Research breakthroughs frequently redefine medical knowledge, he says. “One interesting thing is that, in the past, a lung cancer patient’s prognosis was traditionally based on the stage of the cancer — on the tumor size or whether it had spread to nearby nodes. But now we’re learning that the tumor’s gene profile — its genetic characteristics — also impact the prognosis. That means that possibly, more important than the stage of the cancer, is its biology. We can now determine the likeliness, for example, of a patient responding well to a certain type of chemotherapy.”
New treatment drugs are consistently being developed, too, he says. “Some of the newest ones work on what’s known as the specific molecular ‘pathways’ of tumor cells. Traditional chemotherapy is like a shotgun: it kills a lot of cells. But now there are more targeted therapies that can stop proliferation of cells, but don’t have as many side effects.”
Gorenstein and his family — which includes four kids — live in Piermont; they all enjoy the great outdoors when he’s not in the office or surgical suite. “My kids grew up as avid alpine skiers, so we would spend lots of time at Whiteface Mountain or Lake Placid,” he says. The kids are also competitive swimmers, so race meets are often on the weekend agenda.
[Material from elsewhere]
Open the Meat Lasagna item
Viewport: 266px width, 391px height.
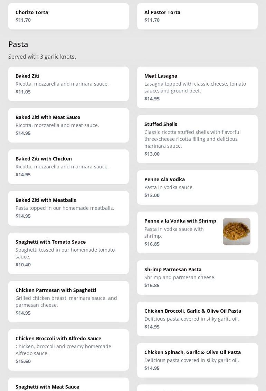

And when the weather’s right, the family loves to hit the golf course, too.
A career that involves dealing with a large number of cancer cases can obviously be challenging, Gorenstein says. But it’s rewarding, especially when lives are saved. “The field is constantly evolving. And we’re definitely able to have a large impact on improving the quality of people’s lives. That’s very satisfying.”